One of the versions of the meaning of the word "Kyrgyz" is "Forty Girls". The legend states that a long, long time ago there lived a Padusha who had an only daughter. To stop his daughter from feeling lonely, the Padusha gave her forty personal girl-servants and built a Palace just for them, a long way from the city. One day as the girls were walking near a lake they saw some foam in the water and decided to go swimming. Some time later it was discovered that all the girls were pregnant and the indignant father ordered them to be taken to the distant mountains and left there. The Kyrgyz people are the descendants of these girls.

In addition to celebrating the New Year each January 1, Kyrgyz observe the traditional New Year festival Nowruz on the vernal equinox. This spring holiday is celebrated with feasts and festivities such as the horse game Ulak Tartish.

Illegal, but still practiced, is the tradition of bride kidnapping.

It is debatable whether bride kidnapping is actually traditional. Some of the confusion may stem from the fact that arranged marriages were traditional, and one of the ways to escape an arranged marriage was to arrange a consensual "kidnapping."

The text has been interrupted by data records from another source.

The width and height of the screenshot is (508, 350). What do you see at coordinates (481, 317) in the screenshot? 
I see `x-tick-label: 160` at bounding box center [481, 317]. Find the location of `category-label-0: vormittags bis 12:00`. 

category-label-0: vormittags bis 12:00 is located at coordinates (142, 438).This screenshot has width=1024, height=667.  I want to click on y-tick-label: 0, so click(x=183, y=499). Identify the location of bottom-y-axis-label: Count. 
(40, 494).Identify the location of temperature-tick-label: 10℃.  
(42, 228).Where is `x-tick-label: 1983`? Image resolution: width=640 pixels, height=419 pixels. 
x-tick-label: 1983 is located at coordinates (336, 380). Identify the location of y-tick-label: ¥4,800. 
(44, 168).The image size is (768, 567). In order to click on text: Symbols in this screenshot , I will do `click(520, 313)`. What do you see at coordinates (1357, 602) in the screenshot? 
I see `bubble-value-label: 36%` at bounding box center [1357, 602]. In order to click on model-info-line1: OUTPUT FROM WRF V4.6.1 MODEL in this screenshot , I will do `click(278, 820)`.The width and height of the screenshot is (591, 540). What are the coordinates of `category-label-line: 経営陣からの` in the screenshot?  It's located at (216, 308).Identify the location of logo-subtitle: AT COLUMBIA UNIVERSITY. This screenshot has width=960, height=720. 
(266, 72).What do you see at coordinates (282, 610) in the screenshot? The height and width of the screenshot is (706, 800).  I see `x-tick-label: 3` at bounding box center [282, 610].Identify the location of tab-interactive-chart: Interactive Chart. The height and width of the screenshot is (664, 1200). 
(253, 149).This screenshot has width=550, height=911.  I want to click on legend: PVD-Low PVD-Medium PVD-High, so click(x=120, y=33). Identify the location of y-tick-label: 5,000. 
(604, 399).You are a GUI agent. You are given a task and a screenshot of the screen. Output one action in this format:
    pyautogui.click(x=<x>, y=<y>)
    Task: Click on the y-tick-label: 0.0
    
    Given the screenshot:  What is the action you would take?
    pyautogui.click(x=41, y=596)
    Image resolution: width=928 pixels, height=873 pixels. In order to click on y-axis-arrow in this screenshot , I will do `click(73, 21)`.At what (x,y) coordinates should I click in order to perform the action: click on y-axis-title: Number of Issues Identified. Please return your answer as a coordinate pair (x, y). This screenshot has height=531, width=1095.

Public and national holiday: 
January 1 - New Year
March 21 - Nouruz (Islamic New Year)
May 1 - Labor Day
May 5 - Constitution Day
May 9 - Victory Day
August 31 - Independence Day
December 2 - National Day
There are other religious holidays with varying dates:
"Orozo Ayt"
"Kurman Ayt"

Transport in Kyrgyzstan is severely constrained by the country's alpine topography. Roads have to snake up steep valleys, cross passes of 3,000 metres (9,800 ft) altitude and more, and are subject to frequent mud slides and snow avalanches. Winter travel is close to impossible in many of the more remote and high-altitude regions.